I'm told that this is equivalent to the number of ways of distributing the constant $\bar{N}$ among $N$ elements. Using star and bar (bose-einstein counting), this is equivalent to :
$$\Omega=\frac{(\bar{N}+N-1)!}{\bar{N}!(N-1)!}$$
So, this is comparable to the number of ways of putting $\bar{N}$ balls into $N$ boxes. Since these are just numbers, we are considering identical balls. For example $(n_1,n_2)=(0,5)$ can be thought of as $0$ balls in box $n_1$ and $5$ identical balls (1's) in box $n_2$.
But now suppose, we have distinguishable balls. So, now I want to know the number of ways of putting $\bar{N}$ distinguishable balls into $N$ boxes.
Suppose there is a combination set {$n_i$}$=${$n_1,n_2,n_3,.....,n_N$} that satisfies the above constraint.
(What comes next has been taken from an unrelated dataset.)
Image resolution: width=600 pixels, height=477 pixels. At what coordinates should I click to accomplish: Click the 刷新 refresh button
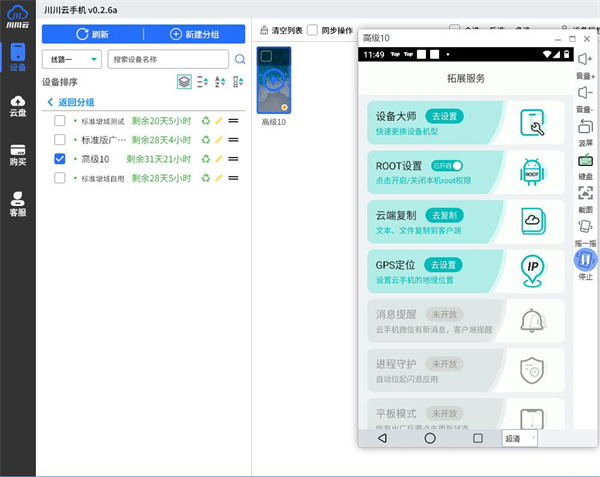click(92, 34)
The number of ways of attaining this configuration would be given by :
$$\omega_i=\frac{\bar{N}!}{n_1!n_2!...n_N!}$$
Now, I need to sum over all possible configuration sets {$n_i$}'s. This is given by : $$\sum_{\{n_i\}} \omega{\{n_i\}}$$
That would give me the total number of possible configurations for distinguishable balls.
In that case this summation would have exactly $\Omega=\frac{(\bar{N}+N-1)!}{\bar{N}!(N-1)!}$ terms in it, as $\Omega$ is the number of possible arrangements for the identical particles.
However, I also know that the total number of possible arrangements for $\bar{N} $ distinguishable balls into $N$ boxes would be $N^{\bar{N}}$.$\Omega$ is the number of distribution sets, that satisfy the constraint $\sum_{i=1}^{N}n_i=\bar{N}$.
So can I then claim,
$$\sum_{\{n_i\}} \omega{\{n_i\}} =\sum_{j=1}^{\frac{(\bar{N}+N-1)!}{\bar{N}!(N-1)!}} \omega_j=N^{\bar{N}}$$
Is this claim correct ?
For example, in identical balls case, $\omega_i=1$ for all {$n_i$}'s and so, total number of possible configurations would be simply $\sum_{i=1}^{\Omega} 1 = \Omega=\frac{(N+\bar{N}-1)!}{\bar{N}!(N-1)!}$
You are correct. This is a consequence of the multinomial theorem, which states that for all complex numbers $a_1,\dots,a_m$, that $$ (a_1+\dots+a_m)^N=\sum_{\substack{k_1+\dots+k_m=n \\ k_1,\,\dots,\,k_m\ge 0}}\frac{N!}{k_1!\cdots k_m!}a_1^{k_1}\cdots a_m^{k_m} $$ In particular, if you set $a_1\gets 1,a_2\gets 1,\dots, a_m\gets 1$, then the LHS is $m^N$, while the RHS is the sum of $N!/(k_1!\cdots k_m!)$ over all possible choices of the integer vector $(k_1,\dots,k_m)$.
This is exactly analogous to how you can prove the sum of all binomial coefficients $\binom{N}{k}$ for a fixed $N$ is equal to $2^N$, by taking the binomial theorem $(x+y)^N=\sum_{k=0}^n \binom{N}kx^ky^{n-k}$, and setting $x\gets 1,y\gets 1$.